Walter Zambotti zambotti at iinet.net.au
Wed Jul 26 01:34:06 EDT 2017


Dave wrote:

>So the input clock bears little hint as to the rate things are happening inside your device. eg the 
>above-mentioned examples with a 50MHz clock are actually running quite slowly (~25MHz) inside. 
>Contrast that with a design I've worked on with a 24MHz input clock; running logic at 150MHz and >DRAM at 4-500MHz...

Leslie wrote:

>At it's current top speed of 25MHz, that represents a 40ns cycle time.
>Each cycle has a potential CPU and VIDEO access to the SRAMS, so the SRAMS are being accessed at no faster than 20ns at present.

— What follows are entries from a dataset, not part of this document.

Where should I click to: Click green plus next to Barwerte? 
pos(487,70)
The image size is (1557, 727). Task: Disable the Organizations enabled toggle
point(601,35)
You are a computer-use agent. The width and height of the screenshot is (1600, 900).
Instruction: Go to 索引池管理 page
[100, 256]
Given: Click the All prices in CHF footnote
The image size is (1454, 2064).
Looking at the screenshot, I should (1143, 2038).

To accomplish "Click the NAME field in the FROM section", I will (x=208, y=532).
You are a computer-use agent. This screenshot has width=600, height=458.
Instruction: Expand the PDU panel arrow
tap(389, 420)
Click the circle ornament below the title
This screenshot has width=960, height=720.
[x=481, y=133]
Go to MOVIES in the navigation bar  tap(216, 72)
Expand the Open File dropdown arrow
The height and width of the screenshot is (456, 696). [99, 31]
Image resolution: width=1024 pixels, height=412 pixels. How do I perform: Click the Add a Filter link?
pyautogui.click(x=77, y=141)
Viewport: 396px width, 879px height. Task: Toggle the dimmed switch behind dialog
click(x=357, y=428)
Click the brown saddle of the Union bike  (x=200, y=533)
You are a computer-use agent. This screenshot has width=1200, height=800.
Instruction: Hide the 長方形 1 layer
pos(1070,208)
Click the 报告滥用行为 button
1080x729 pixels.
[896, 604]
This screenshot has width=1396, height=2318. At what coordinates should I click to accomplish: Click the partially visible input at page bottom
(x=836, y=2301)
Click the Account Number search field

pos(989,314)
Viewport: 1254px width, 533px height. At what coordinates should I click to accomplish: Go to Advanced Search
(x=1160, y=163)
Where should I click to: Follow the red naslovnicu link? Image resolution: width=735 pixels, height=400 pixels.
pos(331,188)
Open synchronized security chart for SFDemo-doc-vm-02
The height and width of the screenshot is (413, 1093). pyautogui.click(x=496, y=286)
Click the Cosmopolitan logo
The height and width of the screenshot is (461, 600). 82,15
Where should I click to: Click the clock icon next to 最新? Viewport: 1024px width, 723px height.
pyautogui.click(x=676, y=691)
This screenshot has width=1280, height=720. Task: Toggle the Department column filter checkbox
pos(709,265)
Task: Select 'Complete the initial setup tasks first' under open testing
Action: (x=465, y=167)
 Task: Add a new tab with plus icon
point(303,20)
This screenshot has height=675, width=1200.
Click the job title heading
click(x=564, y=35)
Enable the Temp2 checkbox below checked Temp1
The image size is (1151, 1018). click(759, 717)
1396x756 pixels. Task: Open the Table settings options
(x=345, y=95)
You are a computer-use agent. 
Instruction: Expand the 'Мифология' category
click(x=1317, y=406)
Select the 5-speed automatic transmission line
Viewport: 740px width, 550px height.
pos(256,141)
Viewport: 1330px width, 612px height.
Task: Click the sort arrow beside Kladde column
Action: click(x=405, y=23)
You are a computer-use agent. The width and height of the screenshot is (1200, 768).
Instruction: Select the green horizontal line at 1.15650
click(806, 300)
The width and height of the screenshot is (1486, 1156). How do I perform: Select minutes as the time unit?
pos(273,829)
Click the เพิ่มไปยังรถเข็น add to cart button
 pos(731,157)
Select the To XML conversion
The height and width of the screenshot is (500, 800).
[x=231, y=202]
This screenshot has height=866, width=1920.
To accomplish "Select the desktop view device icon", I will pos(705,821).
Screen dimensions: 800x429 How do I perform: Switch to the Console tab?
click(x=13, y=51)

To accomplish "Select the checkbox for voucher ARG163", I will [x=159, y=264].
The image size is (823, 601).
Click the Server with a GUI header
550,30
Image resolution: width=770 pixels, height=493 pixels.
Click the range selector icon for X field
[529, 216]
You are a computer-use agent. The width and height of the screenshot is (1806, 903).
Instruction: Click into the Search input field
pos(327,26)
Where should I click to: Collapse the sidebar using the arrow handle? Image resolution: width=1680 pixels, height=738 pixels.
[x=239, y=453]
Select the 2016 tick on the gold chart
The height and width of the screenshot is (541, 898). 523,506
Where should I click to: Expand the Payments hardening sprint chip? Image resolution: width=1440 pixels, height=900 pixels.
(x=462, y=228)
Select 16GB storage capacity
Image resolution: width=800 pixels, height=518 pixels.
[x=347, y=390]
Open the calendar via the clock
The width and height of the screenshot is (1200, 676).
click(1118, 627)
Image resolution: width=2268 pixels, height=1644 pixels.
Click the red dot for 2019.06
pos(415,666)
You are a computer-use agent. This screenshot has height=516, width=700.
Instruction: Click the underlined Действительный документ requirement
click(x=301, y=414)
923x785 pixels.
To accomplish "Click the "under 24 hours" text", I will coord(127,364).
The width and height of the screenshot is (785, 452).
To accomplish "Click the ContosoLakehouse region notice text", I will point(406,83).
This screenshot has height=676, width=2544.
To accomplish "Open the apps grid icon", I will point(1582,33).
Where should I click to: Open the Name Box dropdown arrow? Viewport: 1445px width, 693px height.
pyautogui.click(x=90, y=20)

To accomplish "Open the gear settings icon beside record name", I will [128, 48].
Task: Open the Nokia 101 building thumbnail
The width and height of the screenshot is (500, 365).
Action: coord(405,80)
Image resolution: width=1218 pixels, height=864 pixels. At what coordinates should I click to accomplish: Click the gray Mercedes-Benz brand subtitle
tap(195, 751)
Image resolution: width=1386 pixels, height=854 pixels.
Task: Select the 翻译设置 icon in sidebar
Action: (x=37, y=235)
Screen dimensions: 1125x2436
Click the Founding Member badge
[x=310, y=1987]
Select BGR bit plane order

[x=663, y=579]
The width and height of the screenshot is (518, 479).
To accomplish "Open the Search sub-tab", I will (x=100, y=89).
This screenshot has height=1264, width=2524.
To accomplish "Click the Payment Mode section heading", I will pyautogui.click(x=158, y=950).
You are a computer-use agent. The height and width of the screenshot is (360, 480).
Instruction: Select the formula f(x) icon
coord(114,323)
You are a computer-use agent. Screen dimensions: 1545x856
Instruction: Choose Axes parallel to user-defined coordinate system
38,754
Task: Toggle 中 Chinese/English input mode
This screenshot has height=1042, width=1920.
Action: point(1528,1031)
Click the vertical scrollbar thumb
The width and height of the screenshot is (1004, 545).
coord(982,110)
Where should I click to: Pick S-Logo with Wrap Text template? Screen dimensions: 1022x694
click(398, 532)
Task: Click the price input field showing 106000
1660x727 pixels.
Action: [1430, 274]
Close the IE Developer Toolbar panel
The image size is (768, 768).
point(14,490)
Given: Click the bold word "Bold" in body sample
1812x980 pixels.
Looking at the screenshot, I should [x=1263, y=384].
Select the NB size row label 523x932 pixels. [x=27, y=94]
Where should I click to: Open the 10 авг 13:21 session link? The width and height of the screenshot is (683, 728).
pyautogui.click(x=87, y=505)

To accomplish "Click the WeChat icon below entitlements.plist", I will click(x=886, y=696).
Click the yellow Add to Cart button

So to me it sounds as if the emulated CPU and GIME are functioning like real separate physical devices that require interleaving to the memory.

That’s amazing!

So even though there is just one FPGA unit the emulated CPU and the emulated GIME(GPU)  both behave as two separate devices!

So they must run in parallel!

I'll say it again, that's amazing!

How much parallelism can occur in these FPGA devices?

I suppose the down side is the maximum speed of the memory accesses will only be half as fast of what they could be!

Walter

-----Original Message-----
From: Coco [mailto:coco-bounces at maltedmedia.com] On Behalf Of Dave Philipsen
Sent: Wednesday, 26 July 2017 12:45 PM
To: coco at maltedmedia.com
Subject: Re: [Coco] FPGA VS Software Emulators

As Mark said, the 6809 core in the CoCo3FPGA runs at 25 MHz and the VGA dot clock is also conveniently 25 MHz.  Remember that the real CoCo 3 interleaves CPU access to the memory with video system access so I think it works out well when the CPU clock matches the dot clock in this case.

And if anyone's interest has been piqued feel free to email me and I can send you an invitation to the CoCo3FPGA group.  You don't need to own an FPGA system to be a member; just a desire to snoop around and see what's going on over there.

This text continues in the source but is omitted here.